The reply should contain the full listing exactly as written and no pictures at all.

▸ Data for the task
────────────────────────────────────────
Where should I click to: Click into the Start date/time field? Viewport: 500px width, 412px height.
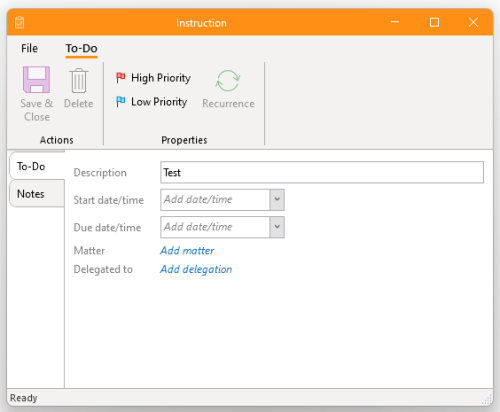[215, 200]
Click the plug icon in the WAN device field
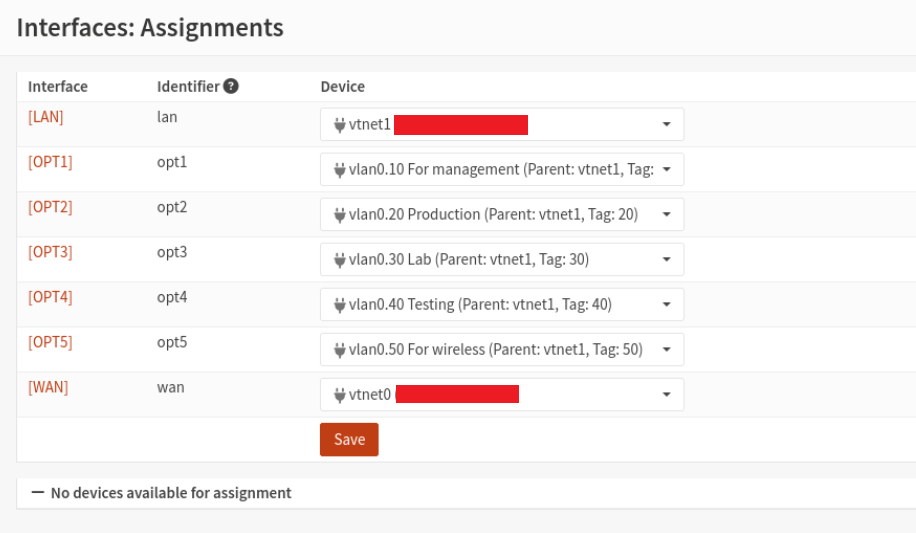Screen dimensions: 916x533 [x=339, y=395]
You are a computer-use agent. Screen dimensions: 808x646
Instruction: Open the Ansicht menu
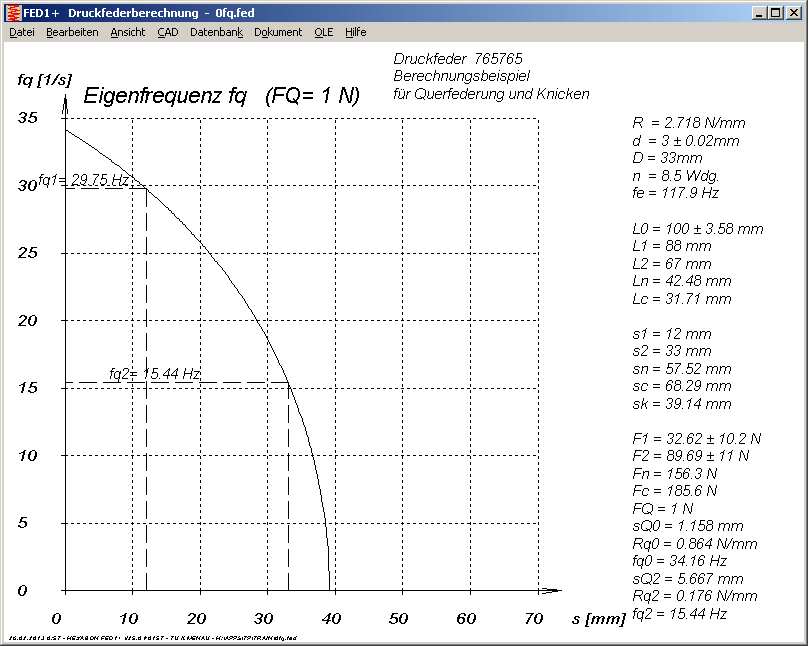(128, 32)
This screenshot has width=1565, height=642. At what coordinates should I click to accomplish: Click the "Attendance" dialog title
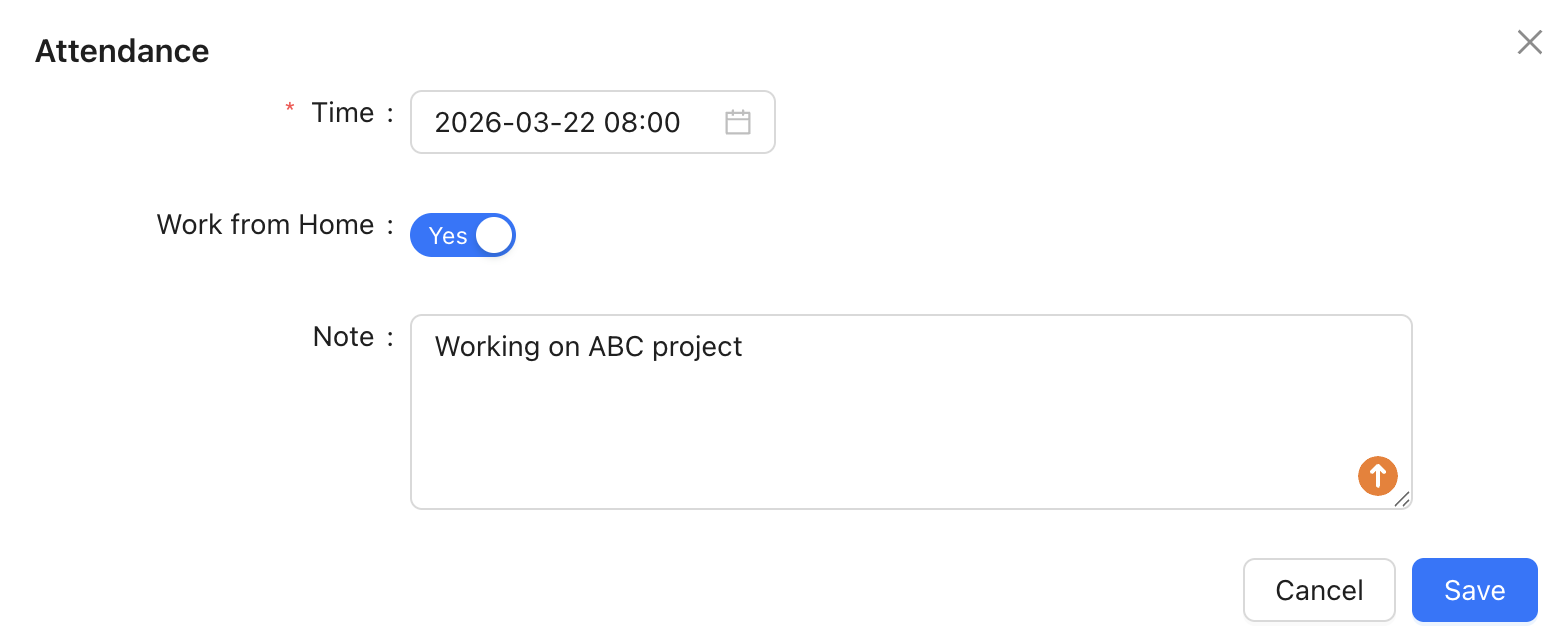point(122,51)
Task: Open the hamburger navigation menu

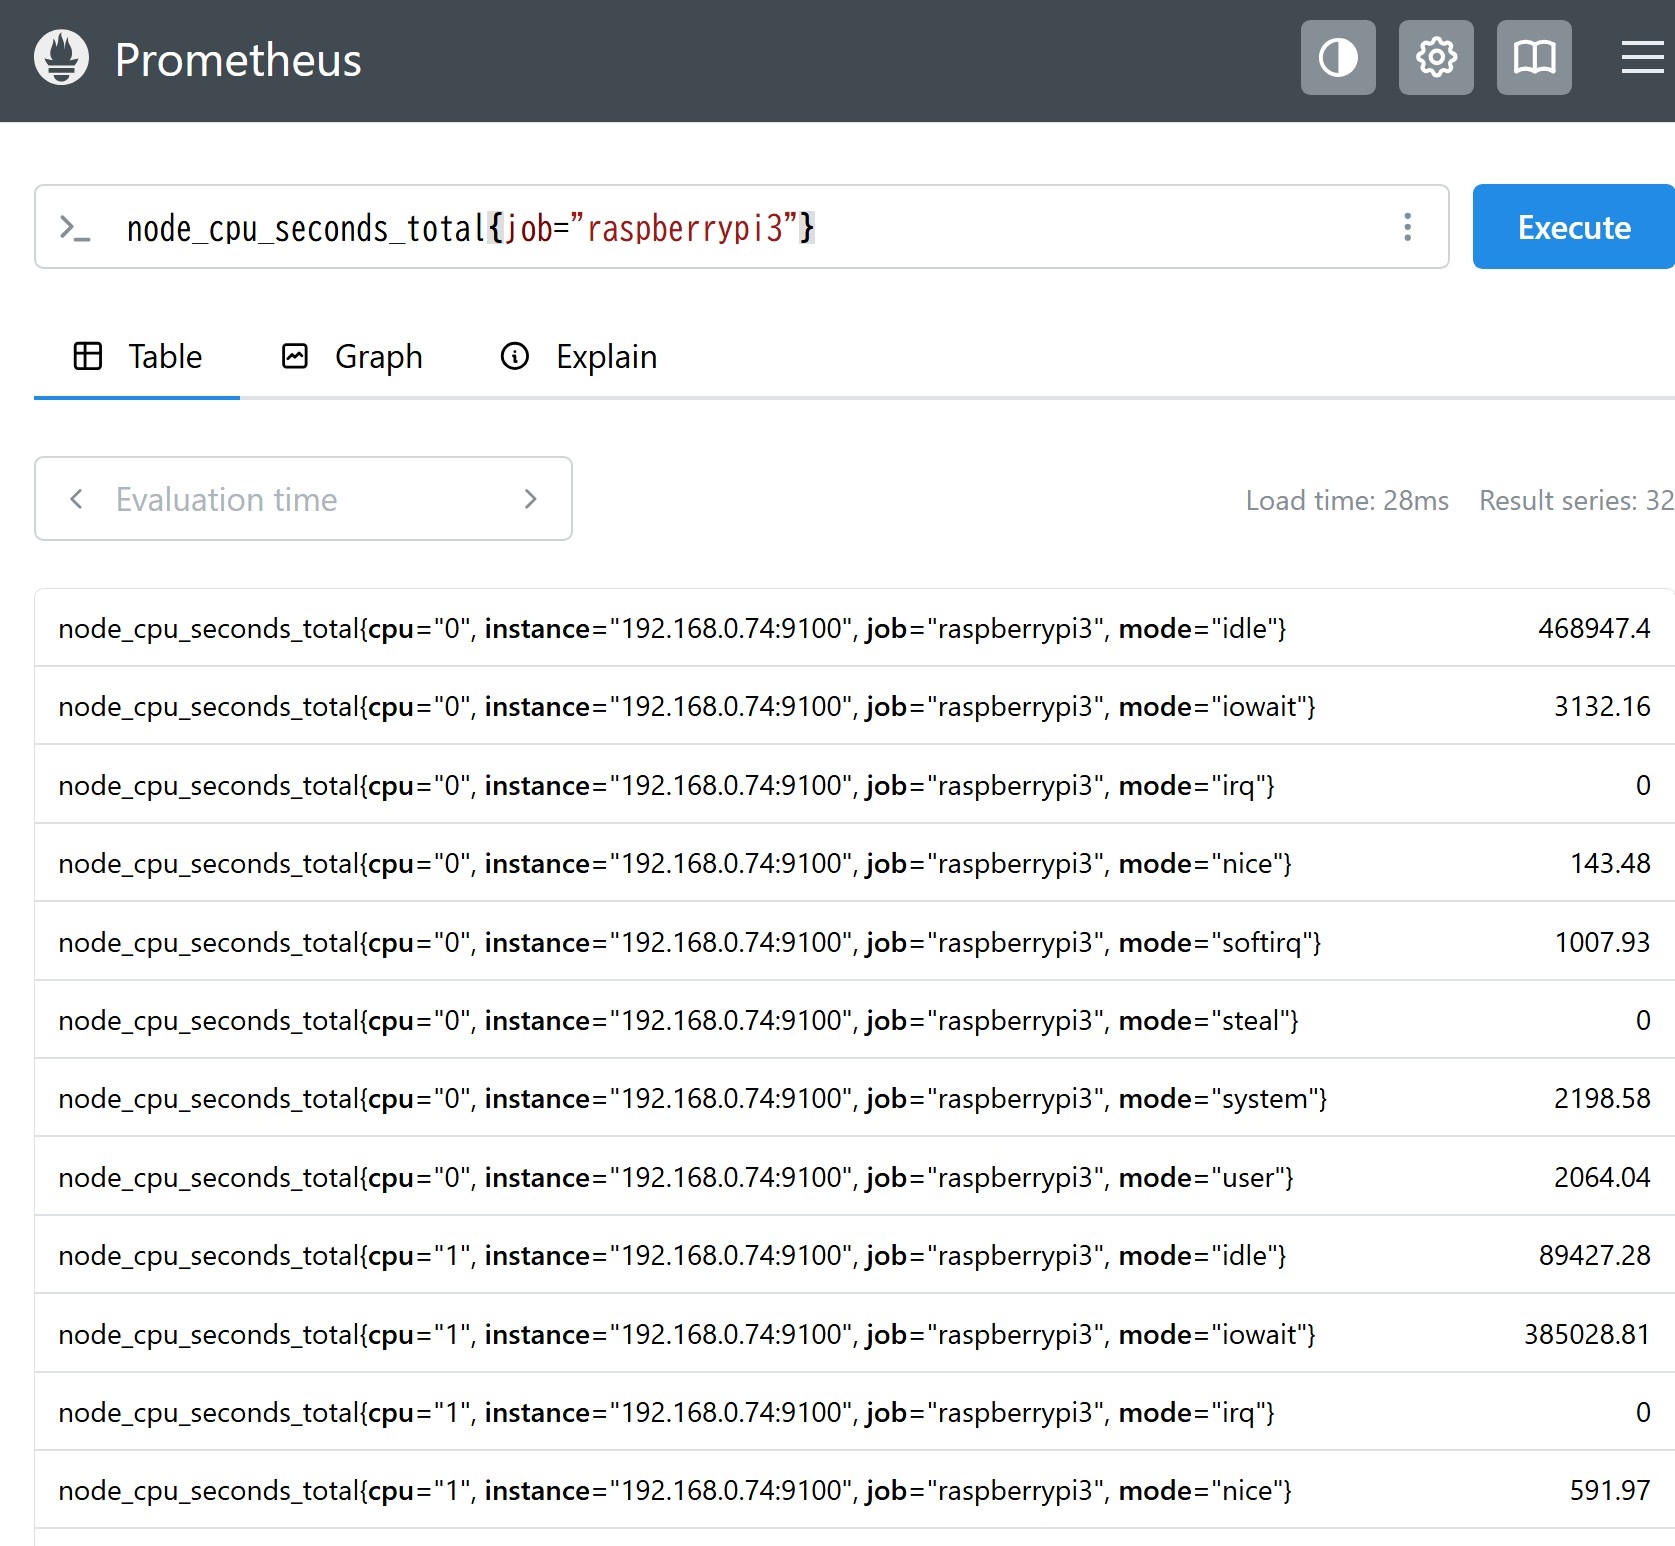Action: [1641, 58]
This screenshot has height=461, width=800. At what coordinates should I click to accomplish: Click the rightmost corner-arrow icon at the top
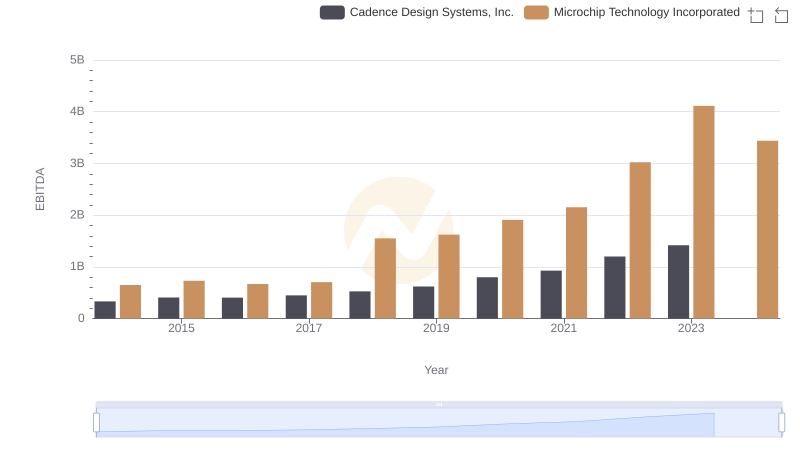[x=781, y=14]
────────────────────────────────────────
▸ Answer space
Where should I click to: Click into the Start date/time field? Viewport: 500px width, 412px height.
[215, 200]
Click the plug icon in the WAN device field
Screen dimensions: 916x533 [x=339, y=395]
You are a computer-use agent. Screen dimensions: 808x646
Instruction: Open the Ansicht menu
(128, 32)
This screenshot has width=1565, height=642. At what coordinates should I click to accomplish: Click the "Attendance" dialog title
point(122,51)
Task: Open the hamburger navigation menu

Action: [1641, 58]
This screenshot has height=461, width=800. At what coordinates should I click to accomplish: Click the rightmost corner-arrow icon at the top
[x=781, y=14]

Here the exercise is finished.